13. A countermass assembly as in claim 12 wherein each of said plurality of circular rings comprises a roll of strip material that is free to unfurl when disengaged from said stack.

14. A countermass assembly as in claim 12 wherein said disk comprises a roll of strip material that is free to unfurl when disengaged from said stack.

15. A countermass assembly as in claim 12 wherein axially adjacent groups from said plurality of said groups are radially interlocked with one another.

16. A countermass assembly as in claim 15 wherein each of said plurality of circular rings comprises a roll of strip material that is free to unfurl when disengaged from said stack.

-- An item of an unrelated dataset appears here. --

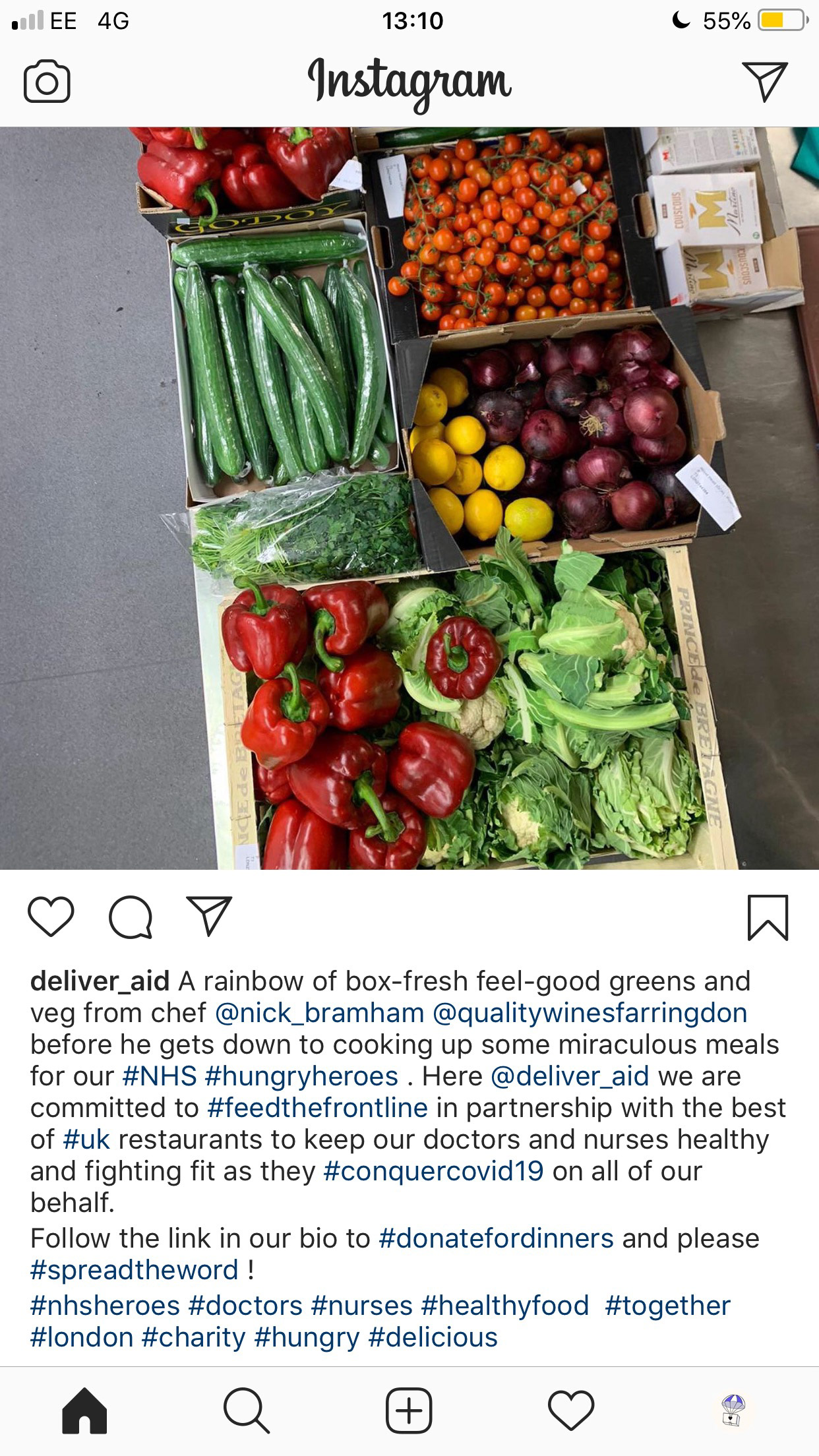Tap the Instagram logo title
The image size is (819, 1456).
coord(410,83)
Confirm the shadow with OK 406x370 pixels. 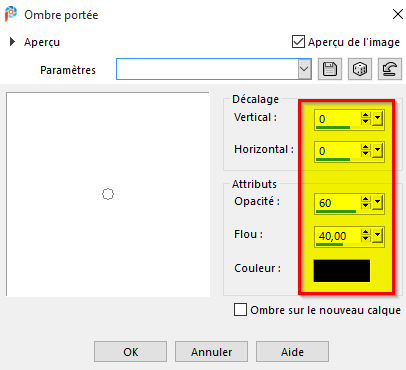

17. A countermass assembly as in claim 15 wherein said disk comprises a roll of strip material that is free to unfurl when disengaged from said stack.

18. A countermass assembly as in claim 12 wherein an axial length of each of said plurality of groups is the same.

19. A countermass assembly as in claim 18 wherein each of said plurality of circular rings comprises a roll of strip material that is free to unfurl when disengaged from said stack.

20. A countermass assembly as in claim 18 wherein said disk comprises a roll of strip material that is free to unfurl when disengaged from said stack.

21. A countermass assembly as in claim 12 wherein an axial length of each of said plurality of groups is different.

22. A countermass assembly as in claim 21 wherein each of said plurality of circular rings comprises a roll of strip material that is free to unfurl when disengaged from said stack.

23. A countermass assembly as in claim 21 wherein said disk comprises a roll of strip material that is free to unfurl when disengaged from said stack.